▶ **Task brief**: Once you have read the listing, retype all of it exactly.
══ Data records
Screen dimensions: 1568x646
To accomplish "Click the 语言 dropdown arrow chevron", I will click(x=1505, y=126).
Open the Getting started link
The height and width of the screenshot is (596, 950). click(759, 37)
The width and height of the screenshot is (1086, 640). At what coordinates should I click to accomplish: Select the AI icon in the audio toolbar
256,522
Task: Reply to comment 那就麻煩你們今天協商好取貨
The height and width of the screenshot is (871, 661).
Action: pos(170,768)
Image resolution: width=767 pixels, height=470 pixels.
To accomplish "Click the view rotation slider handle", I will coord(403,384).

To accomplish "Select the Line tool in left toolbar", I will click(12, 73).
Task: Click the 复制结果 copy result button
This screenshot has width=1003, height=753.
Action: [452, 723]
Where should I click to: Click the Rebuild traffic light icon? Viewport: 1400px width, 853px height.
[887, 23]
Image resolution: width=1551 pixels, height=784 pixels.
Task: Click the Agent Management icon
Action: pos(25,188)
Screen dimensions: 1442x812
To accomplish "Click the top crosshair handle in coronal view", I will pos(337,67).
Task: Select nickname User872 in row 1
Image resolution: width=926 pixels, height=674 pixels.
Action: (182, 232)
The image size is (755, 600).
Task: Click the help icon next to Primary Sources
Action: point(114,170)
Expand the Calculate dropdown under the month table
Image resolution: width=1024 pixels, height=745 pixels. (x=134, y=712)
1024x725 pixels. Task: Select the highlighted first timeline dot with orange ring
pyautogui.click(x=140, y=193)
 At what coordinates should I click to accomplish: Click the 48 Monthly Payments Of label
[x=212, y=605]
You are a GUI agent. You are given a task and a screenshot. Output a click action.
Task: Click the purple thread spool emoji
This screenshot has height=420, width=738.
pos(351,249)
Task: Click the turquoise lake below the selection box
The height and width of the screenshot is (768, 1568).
════
▶ **Response to this task**:
Screen dimensions: 1568x646
To accomplish "Click the 语言 dropdown arrow chevron", I will click(x=1505, y=126).
Open the Getting started link
The height and width of the screenshot is (596, 950). click(759, 37)
The width and height of the screenshot is (1086, 640). At what coordinates should I click to accomplish: Select the AI icon in the audio toolbar
256,522
Task: Reply to comment 那就麻煩你們今天協商好取貨
The height and width of the screenshot is (871, 661).
Action: pos(170,768)
Image resolution: width=767 pixels, height=470 pixels.
To accomplish "Click the view rotation slider handle", I will coord(403,384).

To accomplish "Select the Line tool in left toolbar", I will click(12, 73).
Task: Click the 复制结果 copy result button
This screenshot has width=1003, height=753.
Action: [452, 723]
Where should I click to: Click the Rebuild traffic light icon? Viewport: 1400px width, 853px height.
[887, 23]
Image resolution: width=1551 pixels, height=784 pixels.
Task: Click the Agent Management icon
Action: pos(25,188)
Screen dimensions: 1442x812
To accomplish "Click the top crosshair handle in coronal view", I will pos(337,67).
Task: Select nickname User872 in row 1
Image resolution: width=926 pixels, height=674 pixels.
Action: (182, 232)
The image size is (755, 600).
Task: Click the help icon next to Primary Sources
Action: point(114,170)
Expand the Calculate dropdown under the month table
Image resolution: width=1024 pixels, height=745 pixels. (x=134, y=712)
1024x725 pixels. Task: Select the highlighted first timeline dot with orange ring
pyautogui.click(x=140, y=193)
 At what coordinates should I click to accomplish: Click the 48 Monthly Payments Of label
[x=212, y=605]
You are a GUI agent. You are given a task and a screenshot. Output a click action.
Task: Click the purple thread spool emoji
This screenshot has height=420, width=738.
pos(351,249)
Task: Click the turquoise lake below the selection box
The height and width of the screenshot is (768, 1568).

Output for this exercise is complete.